| YOUR INSTRUCTIONS |
Pick every line from the data below that contains the string "Given" and copy it.

═════ RECORD EXCERPTS ═════

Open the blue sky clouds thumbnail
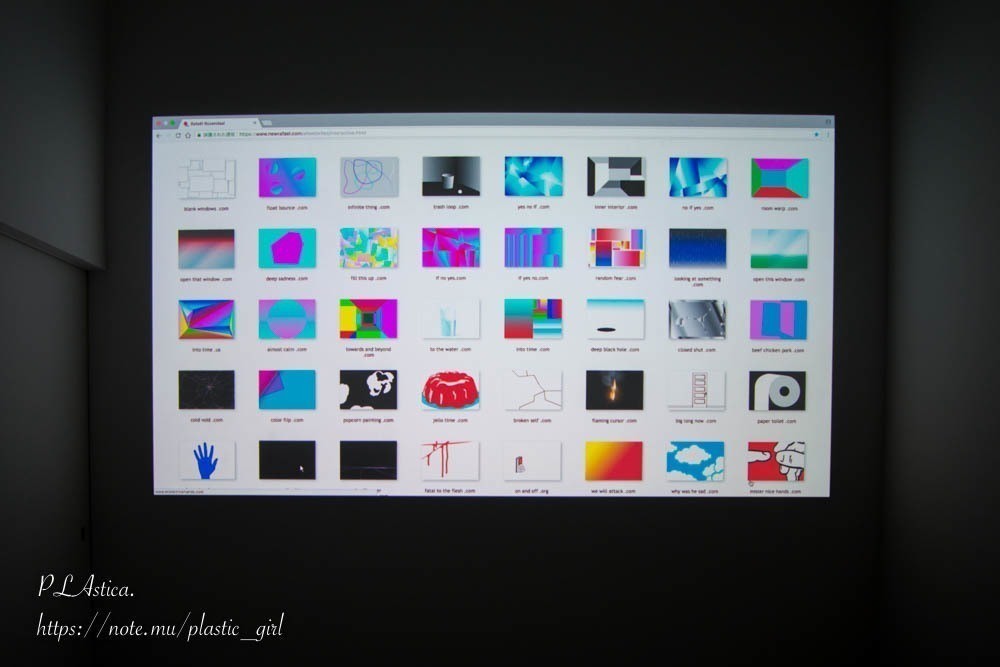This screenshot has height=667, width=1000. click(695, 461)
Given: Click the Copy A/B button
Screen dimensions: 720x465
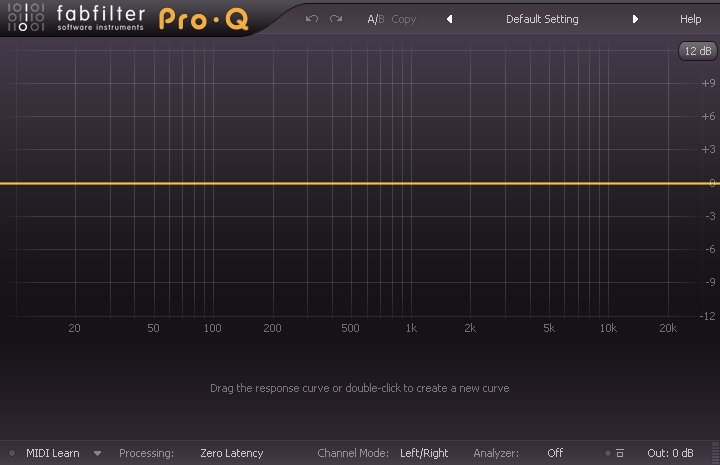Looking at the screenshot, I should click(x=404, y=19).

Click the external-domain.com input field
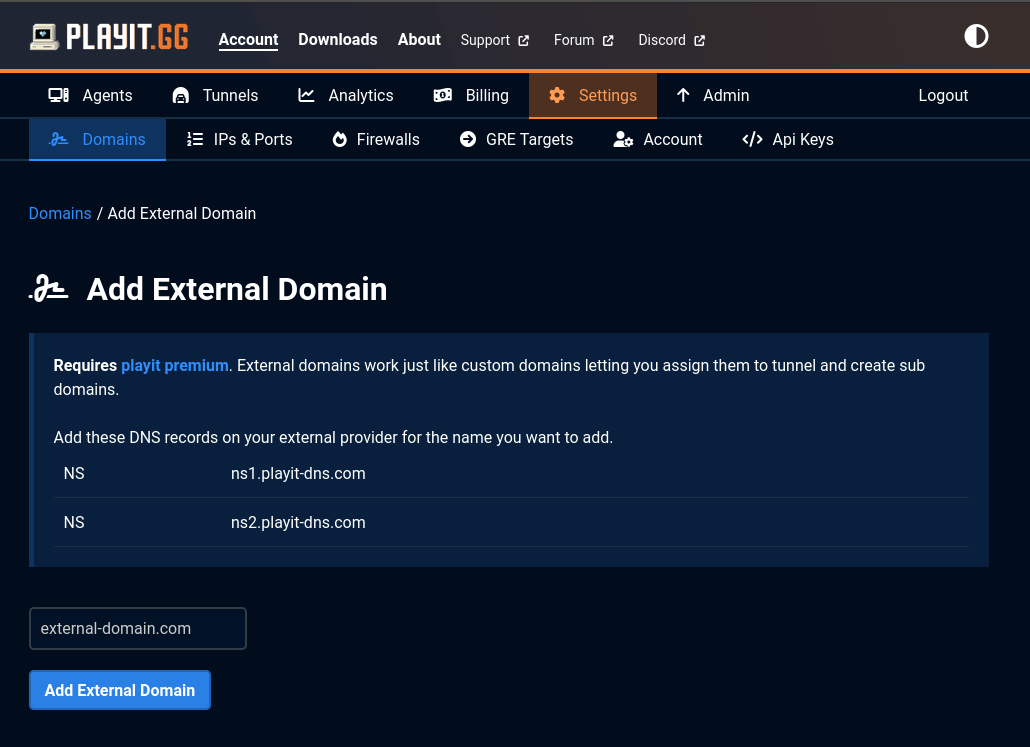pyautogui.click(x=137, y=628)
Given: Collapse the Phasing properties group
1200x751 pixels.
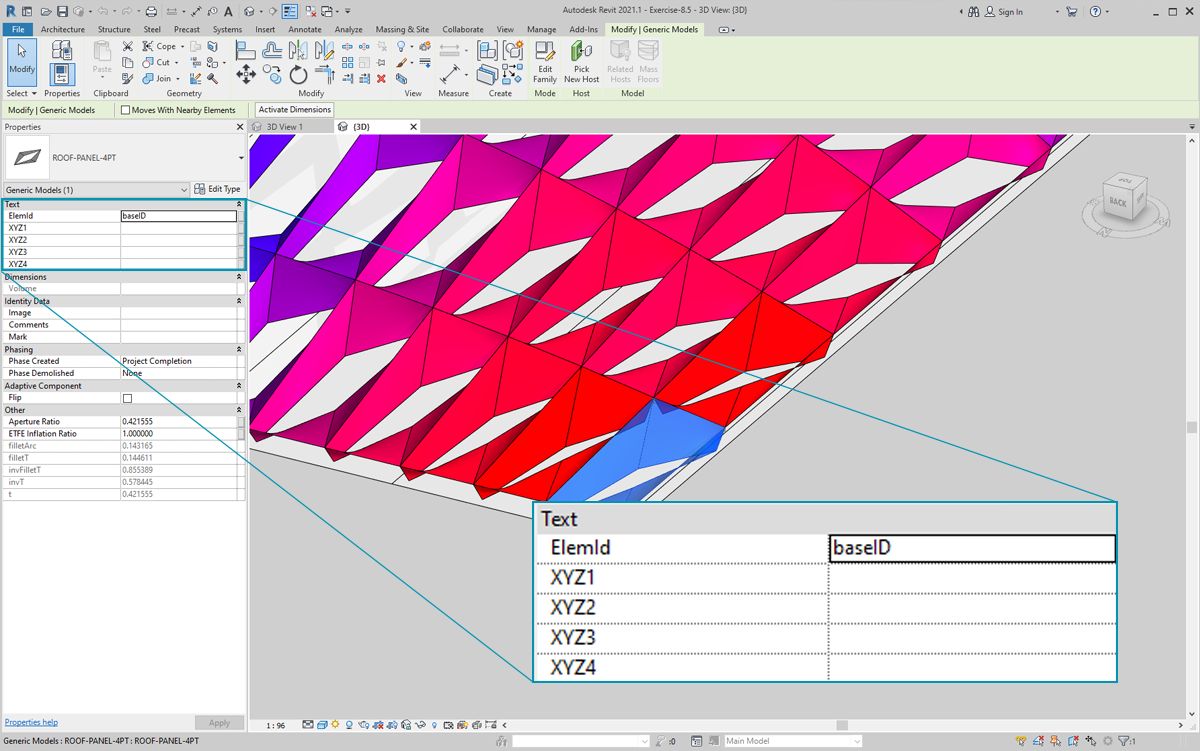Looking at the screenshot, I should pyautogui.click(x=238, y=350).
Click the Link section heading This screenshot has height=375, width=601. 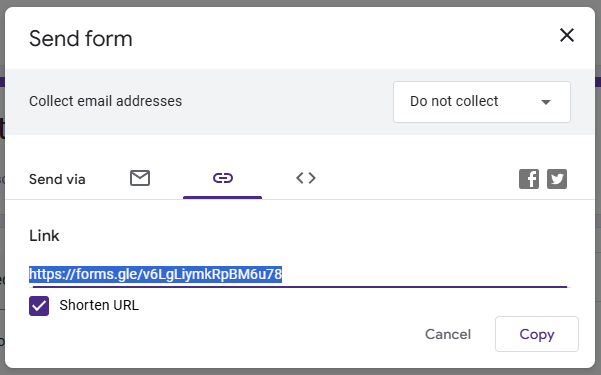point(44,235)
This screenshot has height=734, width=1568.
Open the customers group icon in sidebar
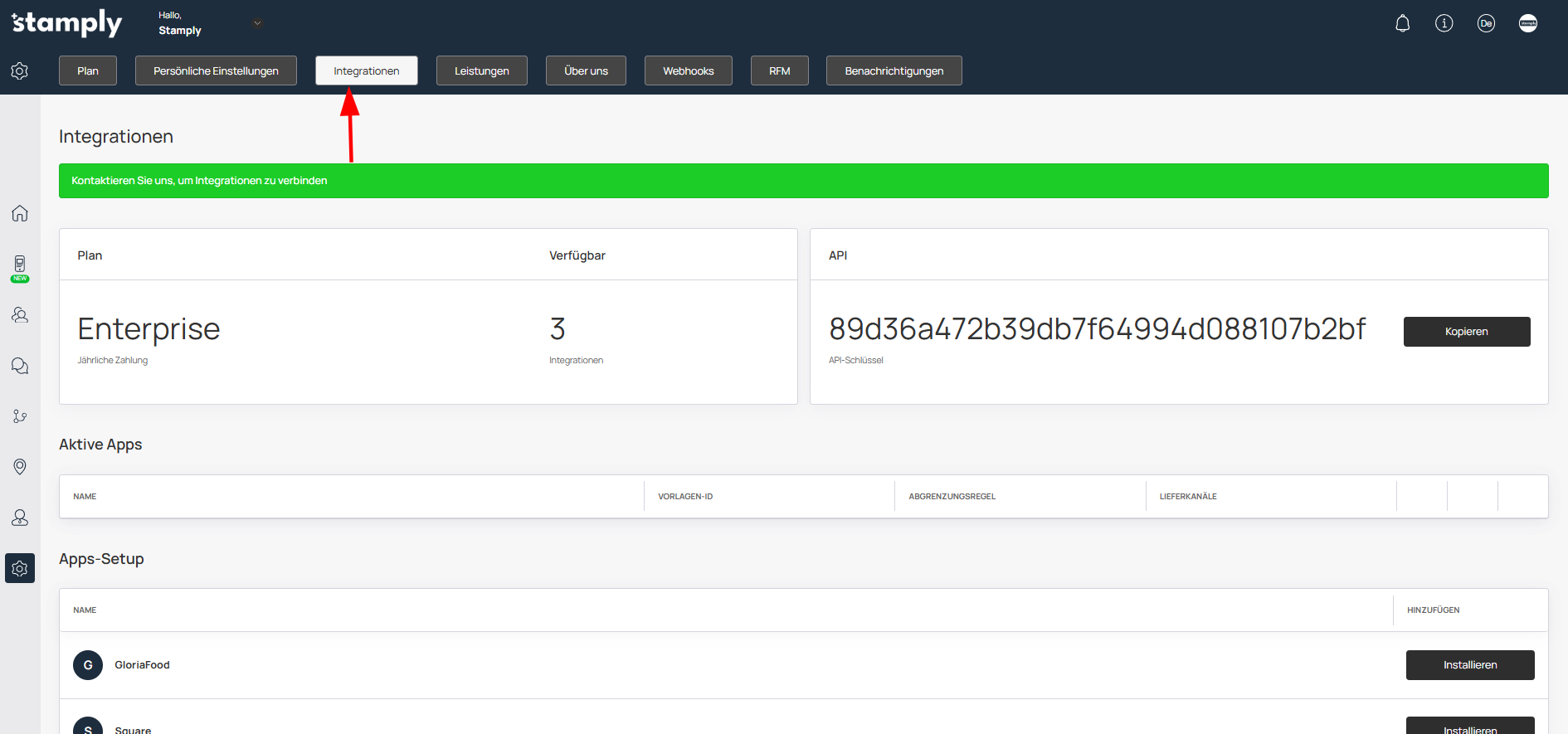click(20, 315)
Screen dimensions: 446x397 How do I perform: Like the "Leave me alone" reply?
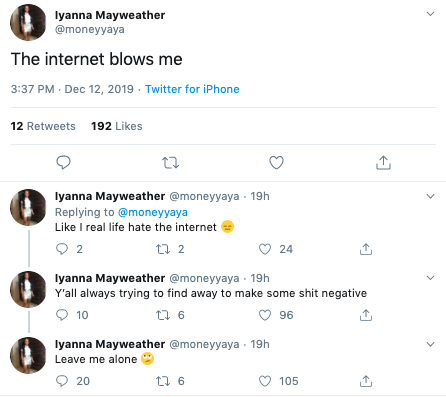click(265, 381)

═════

| RESULT FOR THIS EXERCISE |
Given: Click the Copy A/B button
Given: Collapse the Phasing properties group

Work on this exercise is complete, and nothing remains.